[Input for this task — start]

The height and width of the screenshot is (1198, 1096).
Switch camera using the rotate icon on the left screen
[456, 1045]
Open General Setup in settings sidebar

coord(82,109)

[Input for this task — finish]
[Input for this task — start]

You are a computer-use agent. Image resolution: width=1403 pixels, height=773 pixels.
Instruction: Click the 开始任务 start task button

[Input for this task — finish]
[Input for this task — start]

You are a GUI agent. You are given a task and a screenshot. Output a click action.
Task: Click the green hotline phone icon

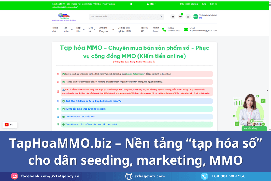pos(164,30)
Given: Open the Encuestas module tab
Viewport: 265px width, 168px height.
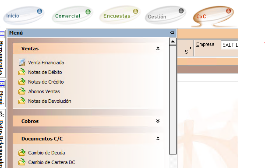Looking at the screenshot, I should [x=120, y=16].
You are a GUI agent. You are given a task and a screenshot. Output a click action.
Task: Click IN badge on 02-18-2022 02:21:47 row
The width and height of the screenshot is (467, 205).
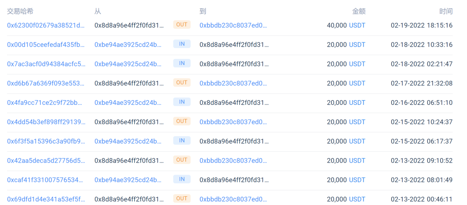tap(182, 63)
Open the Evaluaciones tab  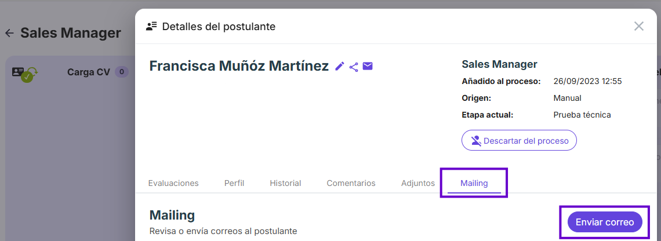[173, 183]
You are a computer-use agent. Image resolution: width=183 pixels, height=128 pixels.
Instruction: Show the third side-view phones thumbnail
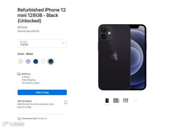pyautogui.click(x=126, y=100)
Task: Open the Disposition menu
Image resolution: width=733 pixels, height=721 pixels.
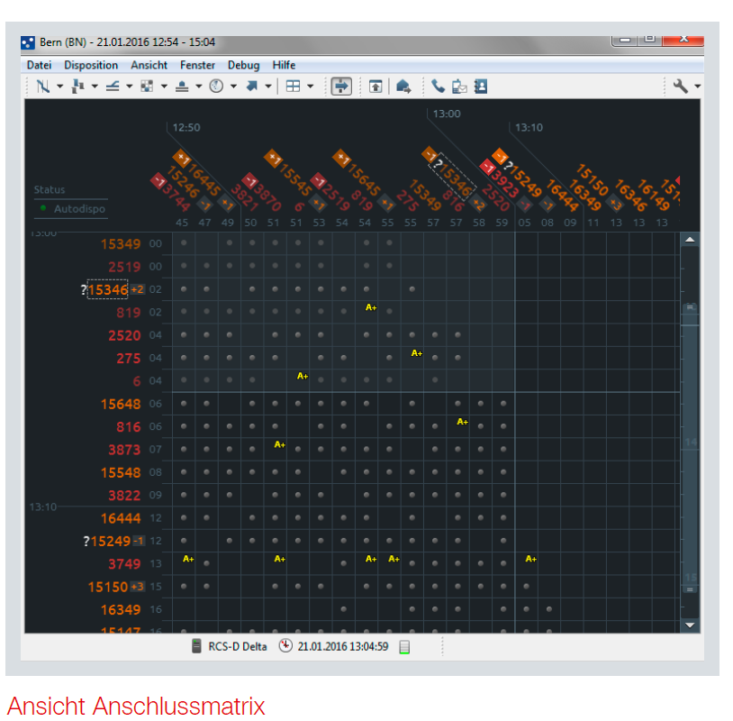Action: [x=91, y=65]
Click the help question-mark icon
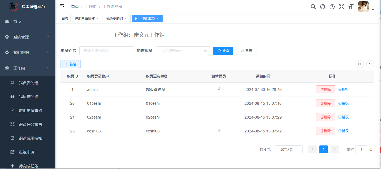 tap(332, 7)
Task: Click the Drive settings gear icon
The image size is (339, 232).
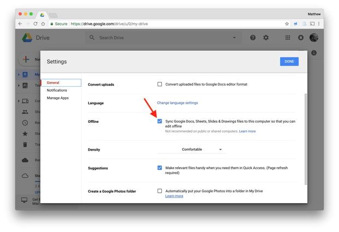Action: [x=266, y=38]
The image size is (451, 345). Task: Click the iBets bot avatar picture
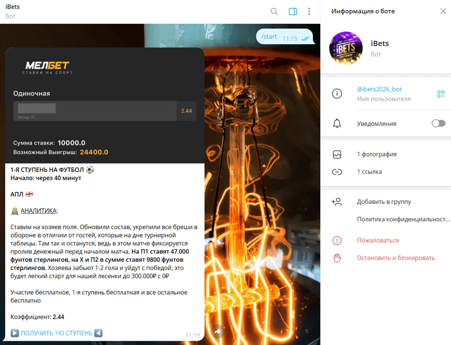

[Input for this task — finish]

Problem details:
Lines that hold "computer" are the ones to copy, so pick each out from the data.

Response to this exercise:
You are a computer-use agent. Image resolution: width=1403 pixels, height=773 pixels.
You are a computer-use agent. Image resolution: width=183 pixels, height=128 pixels.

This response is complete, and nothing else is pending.